Summer Tour 2007 Final Time: Kotoba no Chikara (Summer Tour 2007 Final Time -コトバノチカラ-, Summer Tour 2007 Final Time: The Power of Words) is a DVD release of Japanese boy band Arashi. It was released on April 16, 2008 by their record label J Storm. Summer Tour 2007 Final Time: Kotoba no Chikara documented Arashi's summer concert at Tokyo Dome in correspondence with their Time album.

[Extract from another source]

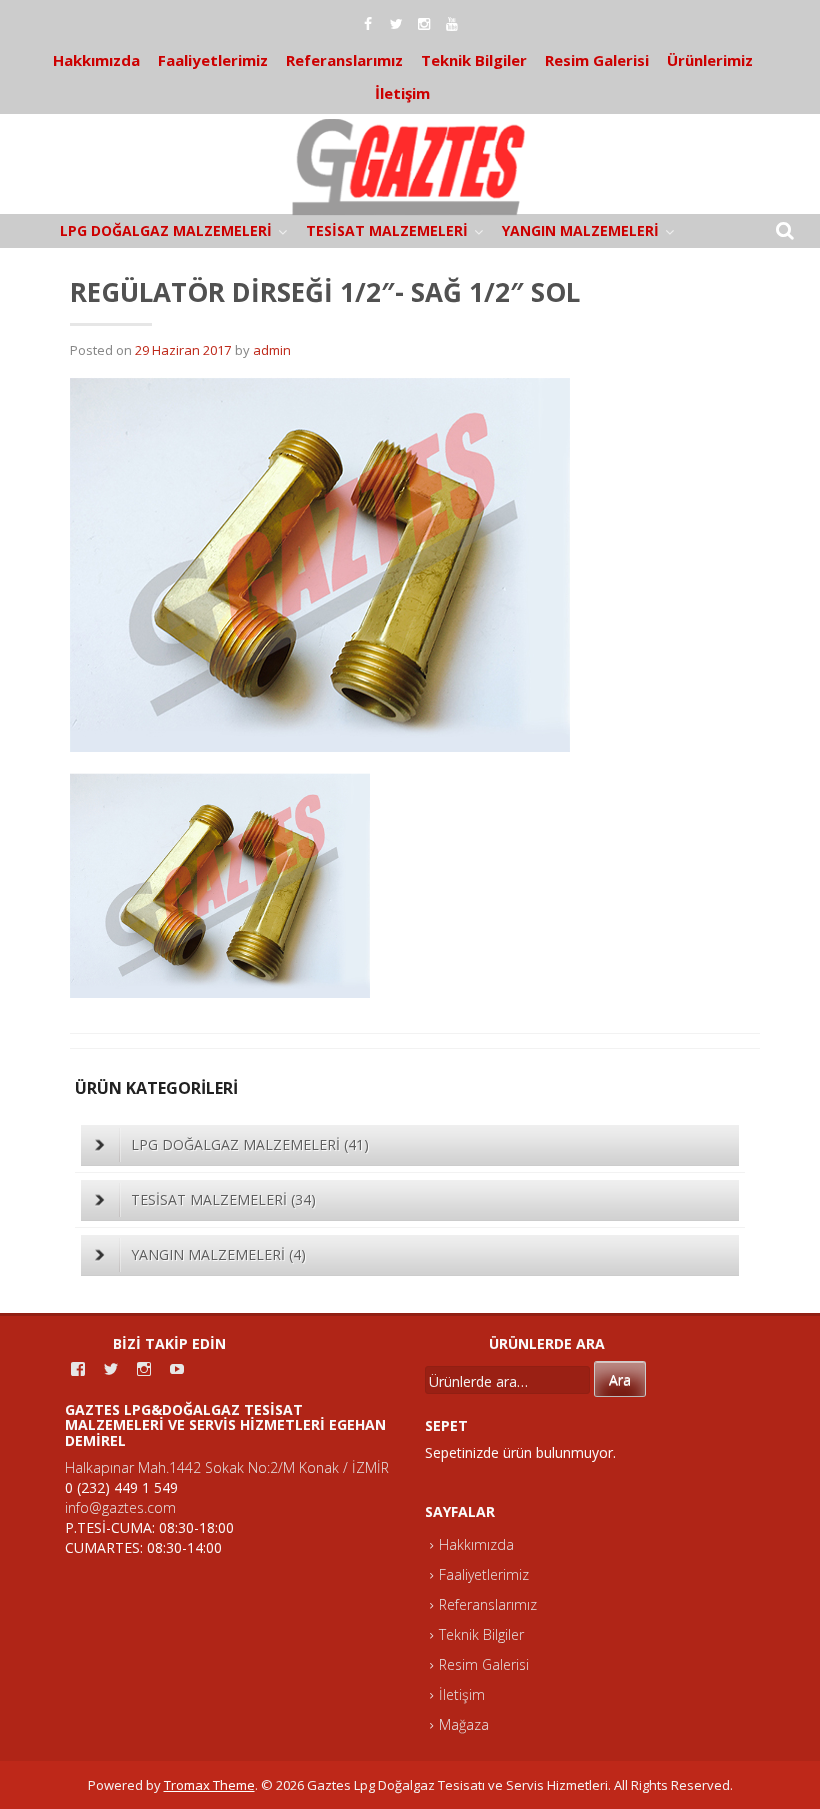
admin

==History and highlights==
The DVD was recorded at their Tokyo Dome concert on October 8, 2007. Footages of Arashi's "Fight Song" performance while bungee jumping for their concert at Yokohama Arena (July 13, 2007) were also included in Disc 2.

==Contents==

===Disc 1===
1. "Overture"
2. "Everybody Zenshin" (Everybody前進)
3. "Di-Li-Li"
4. "Kitto Daijoubu"
5. "Oh Yeah!"
6. "Friendship" (Masaki Aiba solo)
7. "Can't Let You Go" (Sho Sakurai solo)
8. "Jidai"
9. "Yes? No?"
10. "Carnival Night Part 2"
11. "Niji" (虹) (Kazunari Ninomiya solo)
12. "Taiyō no Sekai" (太陽の世界)
13. "Wave"
14. "Love Situation"
15. "A Day in Our Life"
16. "Hadashi no Mirai"
17. "Hero"
18. "Yabai-Yabai-Yabai" (Jun Matsumoto solo)
19. "Song For Me" (Satoshi Ohno solo)
20. "Cry For You"
21. "Kotoba Yori Taisetsu na Mono"
22. "Kansha Kangeki Ame Arashi"
23. "Kimi no Tame ni Boku ga Iru"
24. "Pikanchi Double"
25. "Arashi"
26. "Sakura Sake"
27. "Be With You"
28. "Happiness"

===Disc 2===
1. Encore 1: "We Can Make It!", "Fight Song" (ファイトソング), "Wish", "Love So Sweet"
2. Encore 2: "Future", "Rock You"
3. Encore 3: "Na! Na! Na!!", "Kansha Kangeki Ame Arashi"
4. MC (featuring Hey! Say! JUMP), Ura Arashi song: "Kaze" (風, Wind)
5. Special Feature: "Fight Song" at Yokohama Arena on July 31, 2007

==Charts and certifications==

===Charts===

| Chart (2008) | Peak position |
|---|---|
| Japan Oricon Weekly Music DVD Chart | 1 |
| Japan Oricon Yearly Music DVD Chart | 2 |
| Japan Oricon Yearly General DVD Chart | 6 |

===Sales and certifications===

| Country | Provider | Sales | Certification |
|---|---|---|---|
| Japan | RIAJ | 243,913 | Platinum |

==Awards==
- The DVD was listed as one of the Music Videos Of The Year for the 23rd Japan Gold Disc Awards.